| Supplied material |
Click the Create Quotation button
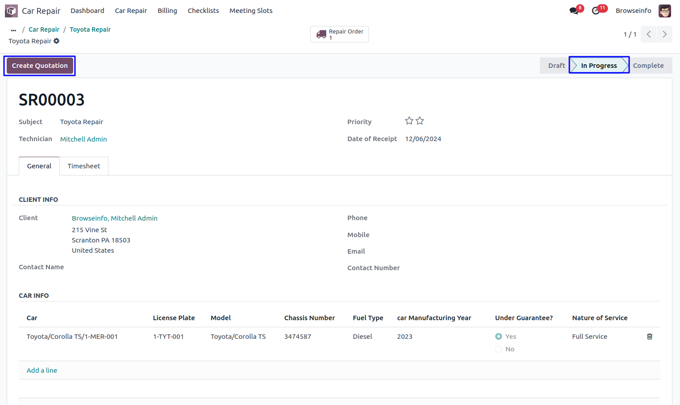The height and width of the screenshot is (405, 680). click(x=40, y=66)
--
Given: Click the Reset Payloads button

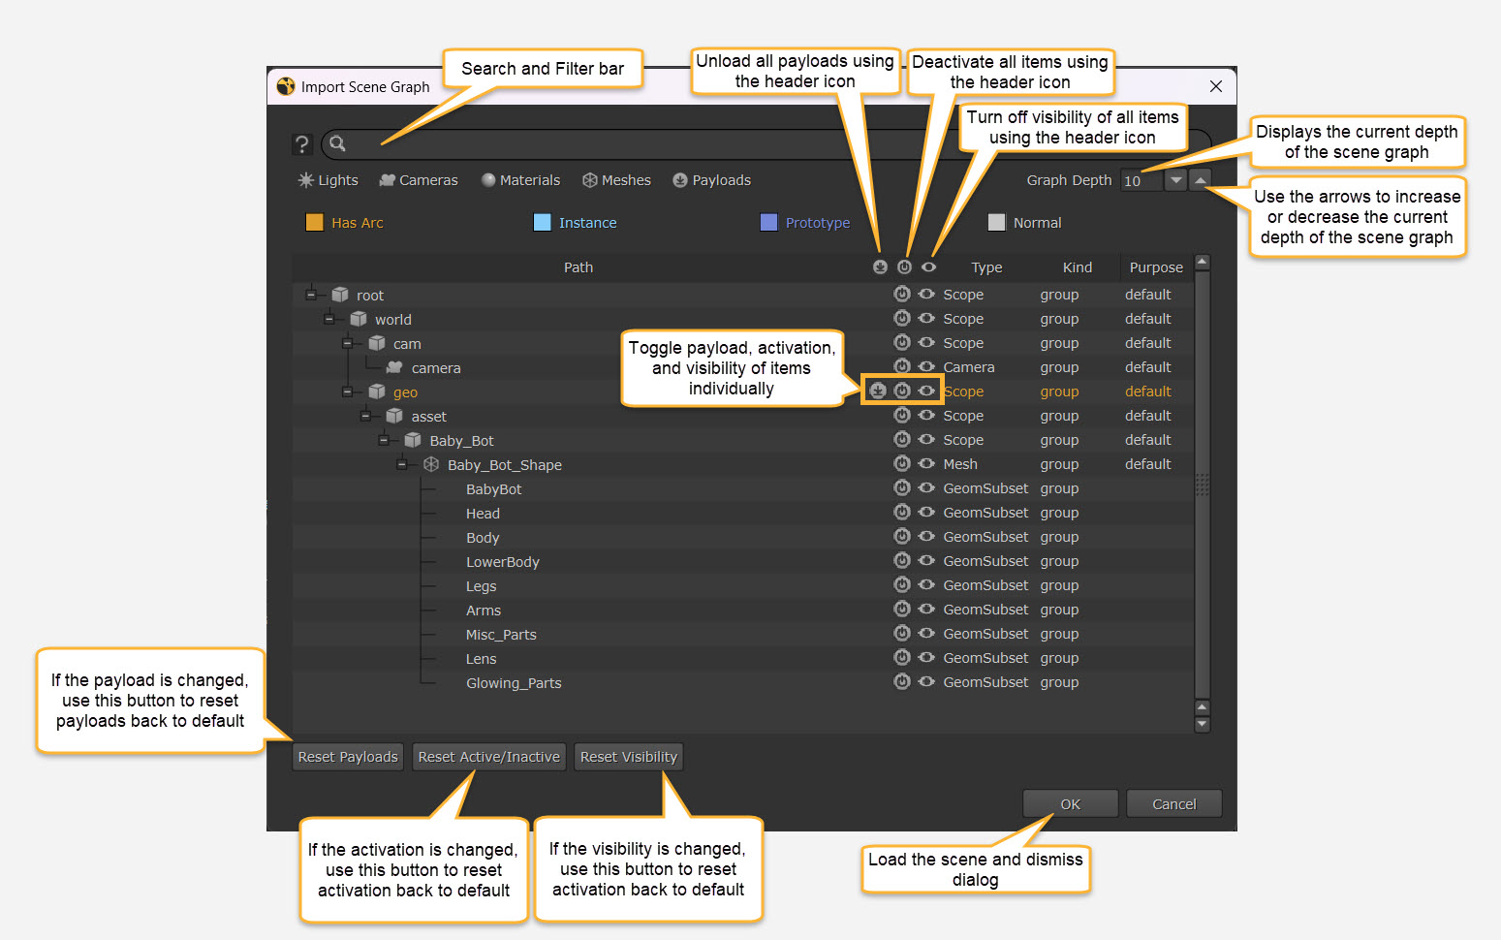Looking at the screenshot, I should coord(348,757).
==
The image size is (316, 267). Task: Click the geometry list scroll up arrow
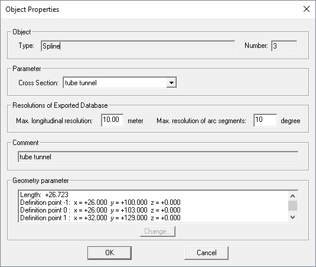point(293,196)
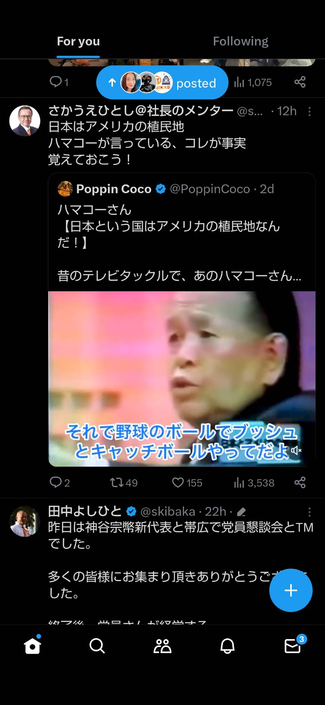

| The problem |
Transcribe the stretch of material from the line containing "The image size" through the line containing "point(293,196)", both ends included, and leave the pictures out of your answer.

| Result below |
The image size is (316, 267). Task: Click the geometry list scroll up arrow
point(293,196)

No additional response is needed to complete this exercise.